Noticed a posting in my Guestbook re the burial at sea of Maria Jane TRUDGEON, formerly PRYOR, nee DAWE, which made me realise I'd not checked for births in the family of her daughter Charity (married Albert BARDEN). Bit of a surprise to find 11 children registered in New South Wales.
The DAWE descendant chart has been updated to include these additional children.

Forgot to mention a couple of days ago that the McEWAN chart had been updated after the recent McEWAN activity.

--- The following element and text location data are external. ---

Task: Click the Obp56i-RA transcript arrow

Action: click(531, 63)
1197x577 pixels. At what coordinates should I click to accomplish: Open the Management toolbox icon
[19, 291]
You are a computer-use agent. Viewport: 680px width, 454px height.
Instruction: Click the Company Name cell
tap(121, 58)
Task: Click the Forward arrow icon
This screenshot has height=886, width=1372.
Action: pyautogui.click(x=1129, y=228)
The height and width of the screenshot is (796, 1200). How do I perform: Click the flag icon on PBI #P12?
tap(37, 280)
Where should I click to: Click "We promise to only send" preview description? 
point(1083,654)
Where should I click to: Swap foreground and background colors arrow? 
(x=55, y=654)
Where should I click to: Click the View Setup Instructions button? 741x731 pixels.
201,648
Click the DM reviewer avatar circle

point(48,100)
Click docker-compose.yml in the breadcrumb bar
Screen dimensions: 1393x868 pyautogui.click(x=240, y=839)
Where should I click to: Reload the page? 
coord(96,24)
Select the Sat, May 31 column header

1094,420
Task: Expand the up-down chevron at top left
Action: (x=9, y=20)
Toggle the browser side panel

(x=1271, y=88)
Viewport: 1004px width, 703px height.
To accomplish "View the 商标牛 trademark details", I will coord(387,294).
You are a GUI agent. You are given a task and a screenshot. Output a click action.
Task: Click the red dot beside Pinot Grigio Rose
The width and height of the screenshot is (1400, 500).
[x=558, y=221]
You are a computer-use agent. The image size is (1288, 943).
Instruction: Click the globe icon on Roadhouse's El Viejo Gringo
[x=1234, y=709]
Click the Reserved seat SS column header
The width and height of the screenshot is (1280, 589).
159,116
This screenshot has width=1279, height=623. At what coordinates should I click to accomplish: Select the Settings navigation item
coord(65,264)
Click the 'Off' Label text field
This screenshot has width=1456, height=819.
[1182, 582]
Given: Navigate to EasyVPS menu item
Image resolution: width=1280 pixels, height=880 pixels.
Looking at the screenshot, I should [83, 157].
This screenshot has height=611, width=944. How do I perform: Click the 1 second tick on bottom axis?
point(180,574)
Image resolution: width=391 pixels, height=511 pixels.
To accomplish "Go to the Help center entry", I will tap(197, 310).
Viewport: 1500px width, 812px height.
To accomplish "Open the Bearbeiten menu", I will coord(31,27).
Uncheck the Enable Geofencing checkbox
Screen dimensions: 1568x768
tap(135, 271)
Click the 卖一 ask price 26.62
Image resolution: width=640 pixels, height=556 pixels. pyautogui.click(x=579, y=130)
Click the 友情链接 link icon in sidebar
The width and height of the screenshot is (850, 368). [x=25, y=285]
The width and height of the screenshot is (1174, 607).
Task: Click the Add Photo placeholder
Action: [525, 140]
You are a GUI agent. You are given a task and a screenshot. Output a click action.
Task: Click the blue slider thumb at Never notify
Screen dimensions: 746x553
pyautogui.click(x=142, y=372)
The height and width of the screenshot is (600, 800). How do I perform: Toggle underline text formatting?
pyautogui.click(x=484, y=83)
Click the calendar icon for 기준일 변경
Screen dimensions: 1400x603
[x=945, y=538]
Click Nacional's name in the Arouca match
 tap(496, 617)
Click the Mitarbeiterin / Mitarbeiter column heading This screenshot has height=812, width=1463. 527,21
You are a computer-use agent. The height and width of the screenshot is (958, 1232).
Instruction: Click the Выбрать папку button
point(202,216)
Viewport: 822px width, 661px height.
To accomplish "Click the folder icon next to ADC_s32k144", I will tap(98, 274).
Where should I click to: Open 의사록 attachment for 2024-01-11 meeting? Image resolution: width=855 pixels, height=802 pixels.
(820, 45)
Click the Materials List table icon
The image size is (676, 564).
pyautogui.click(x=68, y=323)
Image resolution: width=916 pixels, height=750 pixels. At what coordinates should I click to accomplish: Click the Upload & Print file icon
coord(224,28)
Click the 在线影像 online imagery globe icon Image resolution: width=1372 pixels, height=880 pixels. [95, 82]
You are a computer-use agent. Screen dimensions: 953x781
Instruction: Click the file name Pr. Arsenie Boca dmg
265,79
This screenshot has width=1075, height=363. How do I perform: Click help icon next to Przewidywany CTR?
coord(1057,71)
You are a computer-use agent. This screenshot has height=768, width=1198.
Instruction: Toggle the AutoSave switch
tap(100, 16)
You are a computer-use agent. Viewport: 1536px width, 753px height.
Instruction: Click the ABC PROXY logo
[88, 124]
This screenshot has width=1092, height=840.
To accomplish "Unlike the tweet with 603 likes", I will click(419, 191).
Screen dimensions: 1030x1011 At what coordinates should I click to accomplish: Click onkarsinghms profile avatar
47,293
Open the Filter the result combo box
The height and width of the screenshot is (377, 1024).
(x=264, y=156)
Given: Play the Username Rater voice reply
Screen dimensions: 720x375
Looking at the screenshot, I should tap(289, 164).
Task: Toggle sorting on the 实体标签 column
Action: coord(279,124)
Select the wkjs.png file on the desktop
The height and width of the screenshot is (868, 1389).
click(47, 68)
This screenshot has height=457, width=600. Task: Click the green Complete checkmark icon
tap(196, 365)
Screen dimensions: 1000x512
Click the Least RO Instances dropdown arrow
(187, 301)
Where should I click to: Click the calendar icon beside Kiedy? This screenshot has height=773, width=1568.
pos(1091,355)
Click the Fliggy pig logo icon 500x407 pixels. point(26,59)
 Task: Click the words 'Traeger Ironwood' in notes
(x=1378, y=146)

You'll need to select Expand All to get the full chart in this new interactive format.

After quite a break working on my own extended tree, it's back to FAIRBAIRN DNA, with some new results in (and the desktop not yet fully back in one piece with all the data in place from the backups).

Thursday 26 May 2011

26th: Ross & Cromarty to Winnipeg

Nearly a year on since Ross & Cromarty rose to prominence in my Border SINTONs (see prior post).
This time the activity was prompted by contact from a researcher of the Canadian family of Margaret McRAE & William ROSS. Her research had the exact birthdate for her Margaret as "mine" and wondered if her Canadian family might be a match.
Looks like it to me, not just from the exact birth date, but also from immigration records showing Margaret was from "Ross", when she followed William to Manitoba in 1906, and two of her sisters being known to also have emigrated (1908).
So the family of James & Margaret (WILKIE) SINTON continues to grow and spread.
The grandson of Margaret's she was doing the research for is now in touch, so more updates will no doubt occur.
When Margaret died (in Vancouver), her obituary apparently mentioned she had family in Scotland and Eastern Canada, all yet to be identified, particularly which others of the family emigrated to Canada and stayed in the East.
The SINTON descendant chart is being updated as research progresses (click on the + signs to expand the chart and view John's descendants as I currently believe them to be).

Wednesday 25 May 2011

TURNBULLs to FAMILTON?

Still digging away at verifying the link back from my McEWAN descendant Sarah Margery JOHNSTON who married a George Miles/Myles TURNBULL, back up George's TURNBULLs to, supposedly, John TURNBULL and Bessie FAMILTON, the latter being of Earlston.
Admit I'm having a bit of trouble with the chain of evidence.

Can spot John and Bessie (FAMILTON) TURNBULL having children in Melrose, with John saying he was a weaver of Gattonside at his 1718 marriage.
Can spot what looks like their son Thomas marrying Peggy FORSAN and having several children in Melrose, including a John in 1769.

The trail back from George Miles TURNBULL reaches a Thomas TURNBULL married to Helen TAIT, with Thomas stated as born Melrose on both 1851 and 1861 census records, about 1804/5.
I've not seen his 1891 NZ death cert (which implies a birth abt 1801), but at least one tree assigns him to a John and Jane/Jean (CURRIE) TURNBULL, who married/called banns at Cavers (John) and Eckford (Jane) and were having children baptised 1794 (Gattonside) through 1806, but with no Thomas recorded.
The Melrose OPRs also record the burial of a John TURNBULL, feuar of Gattonside, aged 73 in 1827 (so born abt 1754), who would seem unlikely to be the 1769 baptism of John son of Thomas and Peggy (FORSAN) TURNBULL, who didn't marry until 1766.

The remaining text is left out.